There are already 3 billion people living in areas that are considered to be at a higher risk from climate change and its impacts. These risks mainly come in the form of humanitarian emergencies, including wildfires, floods, storms, hurricanes, and heatwaves. Not only do these disasters cause damage to property and infrastructure, but they also cause severe damage to people’s health and livelihoods.
In many cases these impacts will affect those in developing countries and those in Indigenous communities the worst. Engajamundo is a Brazilian youth-led organisation that believes in changing yourself, your surroundings and engaging in politics will reduce the impacts of climate change.

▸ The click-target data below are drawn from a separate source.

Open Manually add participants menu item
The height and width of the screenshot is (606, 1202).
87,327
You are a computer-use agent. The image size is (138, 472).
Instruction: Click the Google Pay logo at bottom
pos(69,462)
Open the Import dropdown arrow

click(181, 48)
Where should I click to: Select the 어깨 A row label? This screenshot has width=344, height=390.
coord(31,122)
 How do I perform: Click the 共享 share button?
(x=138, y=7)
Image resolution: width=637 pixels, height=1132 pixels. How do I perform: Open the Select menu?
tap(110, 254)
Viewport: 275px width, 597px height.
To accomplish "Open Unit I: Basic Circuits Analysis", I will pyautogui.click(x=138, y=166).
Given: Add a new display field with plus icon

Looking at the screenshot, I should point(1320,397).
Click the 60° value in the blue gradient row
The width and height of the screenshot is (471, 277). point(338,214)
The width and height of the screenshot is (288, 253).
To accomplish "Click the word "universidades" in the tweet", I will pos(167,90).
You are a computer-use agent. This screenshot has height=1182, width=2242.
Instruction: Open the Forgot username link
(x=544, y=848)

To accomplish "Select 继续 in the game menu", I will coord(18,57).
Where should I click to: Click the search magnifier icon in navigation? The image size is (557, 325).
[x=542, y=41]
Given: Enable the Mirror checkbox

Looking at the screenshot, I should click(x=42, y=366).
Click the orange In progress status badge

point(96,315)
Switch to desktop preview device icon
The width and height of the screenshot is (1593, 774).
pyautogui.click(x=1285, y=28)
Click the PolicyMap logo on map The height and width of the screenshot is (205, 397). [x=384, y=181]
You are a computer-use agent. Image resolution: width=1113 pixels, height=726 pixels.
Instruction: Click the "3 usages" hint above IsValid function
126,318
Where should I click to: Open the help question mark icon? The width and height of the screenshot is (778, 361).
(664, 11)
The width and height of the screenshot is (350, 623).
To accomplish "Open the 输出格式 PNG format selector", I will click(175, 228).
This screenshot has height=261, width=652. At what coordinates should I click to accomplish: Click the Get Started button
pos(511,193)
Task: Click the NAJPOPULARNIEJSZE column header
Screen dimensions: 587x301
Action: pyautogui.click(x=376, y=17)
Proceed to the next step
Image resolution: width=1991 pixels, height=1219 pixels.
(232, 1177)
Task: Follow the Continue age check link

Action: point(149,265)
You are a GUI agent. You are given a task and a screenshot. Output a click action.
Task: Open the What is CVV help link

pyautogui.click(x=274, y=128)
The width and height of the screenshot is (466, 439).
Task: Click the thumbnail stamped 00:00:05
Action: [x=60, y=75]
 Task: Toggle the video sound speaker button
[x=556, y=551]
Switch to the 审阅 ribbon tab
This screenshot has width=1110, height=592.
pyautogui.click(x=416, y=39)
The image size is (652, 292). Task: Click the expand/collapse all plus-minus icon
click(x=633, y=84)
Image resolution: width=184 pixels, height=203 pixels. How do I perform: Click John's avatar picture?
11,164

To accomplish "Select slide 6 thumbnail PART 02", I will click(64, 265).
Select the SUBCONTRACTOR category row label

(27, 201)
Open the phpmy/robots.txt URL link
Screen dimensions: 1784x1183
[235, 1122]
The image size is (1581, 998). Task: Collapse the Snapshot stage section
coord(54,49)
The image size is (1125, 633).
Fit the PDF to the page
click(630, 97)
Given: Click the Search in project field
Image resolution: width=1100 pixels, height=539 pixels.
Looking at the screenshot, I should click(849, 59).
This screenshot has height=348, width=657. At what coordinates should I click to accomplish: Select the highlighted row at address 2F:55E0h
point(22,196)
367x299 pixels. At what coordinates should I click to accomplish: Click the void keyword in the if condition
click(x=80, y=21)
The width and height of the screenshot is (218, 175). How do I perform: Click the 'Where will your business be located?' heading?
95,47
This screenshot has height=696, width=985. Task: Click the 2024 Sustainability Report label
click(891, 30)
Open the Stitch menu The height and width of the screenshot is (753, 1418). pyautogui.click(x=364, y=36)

Engajamundo’s delegate for COP28 is Reudji Kaiabi. Kaiabi is part of the Kaiabi yudja people who live in the Brazilian region of Aldeia Pequizal, Xingu, Mato Grosso. The reason for his visit to COP28 is to highlight the importance of the three main ecosystems in the area that he lives and to warn the attendees about what climate change is doing to these ecosystems. The three ecosystems are the Amazon Rainforest, the Cerrado, and the Pantanal.
Reudji Kaiabi has stated that:
“Even though our community is surrounded by forests, the changes have been
affecting us a lot. We’re seeing a lot of heatwaves, our plantation is dying, the
community is suffering. The river has started to dry up, fishes are dying, and animals
can’t live here anymore.
This is my first time at COP, and my intention as an indigenous youth is to not just
see change in my territory but the entire world. Our ask is to be heard, to be respected,
and to be taken into account in the decision making.”
WHO have used COP28 as a platform for their warning that more should be done to mitigate climate change and save lives. Dr. Tedros Adhanom Ghebreyesus, the Director-General of the World Health Organization addressed those attending COP28 with a warning. He stated that implementing health into COP as a theme was long overdue. He claimed that the topic must be addressed due to the rising concerns for human health that are imposed due to the damaging effects of climate change.
He states that:
“Although the climate crisis is a health crisis, it’s well overdue that 27 COPs
have gone without a serious discussion of health. No more.”
Dr. Tedros Adhanom Ghebreyesus was not the only speaker who gave warnings of the health crisis caused by climate change. Other speakers included US climate envoy John Kerry and the former CEO of Microsoft, Bill Gates.
During the COP28 World Climate Action Summit, on Saturday 2nd of December, the world passed a new declaration to significantly increase action that will protect people from the negative impacts of climate change.